▼

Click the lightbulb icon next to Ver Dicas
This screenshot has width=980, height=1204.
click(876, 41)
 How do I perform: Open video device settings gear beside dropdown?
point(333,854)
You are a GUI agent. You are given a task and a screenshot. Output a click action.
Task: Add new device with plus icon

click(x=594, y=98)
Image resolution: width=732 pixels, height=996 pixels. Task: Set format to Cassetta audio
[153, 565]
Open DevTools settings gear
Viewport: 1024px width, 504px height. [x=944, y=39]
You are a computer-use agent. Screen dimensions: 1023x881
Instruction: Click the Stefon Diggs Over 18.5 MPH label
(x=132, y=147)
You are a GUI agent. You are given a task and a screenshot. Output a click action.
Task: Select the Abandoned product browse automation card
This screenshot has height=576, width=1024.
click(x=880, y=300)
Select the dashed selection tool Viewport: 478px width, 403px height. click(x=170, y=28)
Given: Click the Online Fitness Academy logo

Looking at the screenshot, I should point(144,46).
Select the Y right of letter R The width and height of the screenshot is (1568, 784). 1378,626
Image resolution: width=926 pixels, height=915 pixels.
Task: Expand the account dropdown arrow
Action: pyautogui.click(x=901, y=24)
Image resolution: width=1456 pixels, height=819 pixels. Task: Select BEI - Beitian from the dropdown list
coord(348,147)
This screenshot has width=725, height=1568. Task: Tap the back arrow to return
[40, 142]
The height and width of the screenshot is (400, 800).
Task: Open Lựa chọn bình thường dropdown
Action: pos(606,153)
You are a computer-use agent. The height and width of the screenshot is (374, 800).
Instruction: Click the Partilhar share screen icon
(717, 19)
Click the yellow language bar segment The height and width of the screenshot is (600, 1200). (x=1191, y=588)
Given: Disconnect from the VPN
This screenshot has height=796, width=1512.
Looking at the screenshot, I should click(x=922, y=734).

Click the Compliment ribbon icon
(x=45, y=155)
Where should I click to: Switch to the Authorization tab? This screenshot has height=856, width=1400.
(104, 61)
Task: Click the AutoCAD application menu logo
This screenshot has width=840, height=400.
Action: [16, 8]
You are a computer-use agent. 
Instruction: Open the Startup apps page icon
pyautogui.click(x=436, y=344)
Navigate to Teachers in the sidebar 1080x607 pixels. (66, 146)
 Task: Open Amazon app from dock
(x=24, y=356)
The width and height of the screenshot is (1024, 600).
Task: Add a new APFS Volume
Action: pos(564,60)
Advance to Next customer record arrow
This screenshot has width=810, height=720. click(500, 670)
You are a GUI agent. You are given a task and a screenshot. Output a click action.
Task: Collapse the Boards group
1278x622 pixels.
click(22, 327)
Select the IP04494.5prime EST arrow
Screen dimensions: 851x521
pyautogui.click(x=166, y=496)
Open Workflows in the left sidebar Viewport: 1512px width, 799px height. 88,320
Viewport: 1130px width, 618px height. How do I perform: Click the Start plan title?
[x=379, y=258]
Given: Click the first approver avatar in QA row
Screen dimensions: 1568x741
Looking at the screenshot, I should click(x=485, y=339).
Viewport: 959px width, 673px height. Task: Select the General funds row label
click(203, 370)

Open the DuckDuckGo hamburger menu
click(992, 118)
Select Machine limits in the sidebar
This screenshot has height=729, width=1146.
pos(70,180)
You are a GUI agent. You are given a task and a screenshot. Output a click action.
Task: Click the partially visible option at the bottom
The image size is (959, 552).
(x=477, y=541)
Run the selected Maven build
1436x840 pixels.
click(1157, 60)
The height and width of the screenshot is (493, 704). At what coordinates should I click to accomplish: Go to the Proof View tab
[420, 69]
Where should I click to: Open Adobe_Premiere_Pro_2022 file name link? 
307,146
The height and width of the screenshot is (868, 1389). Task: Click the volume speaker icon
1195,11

▲

» **YOUR GOAL**
The result should consist solely of the lines from the one that contains "1436x840 pixels." to the last line of the records above, reproduced exactly.

» **PROBLEM SOLUTION**
1436x840 pixels.
click(1157, 60)
The height and width of the screenshot is (493, 704). At what coordinates should I click to accomplish: Go to the Proof View tab
[420, 69]
Where should I click to: Open Adobe_Premiere_Pro_2022 file name link? 
307,146
The height and width of the screenshot is (868, 1389). Task: Click the volume speaker icon
1195,11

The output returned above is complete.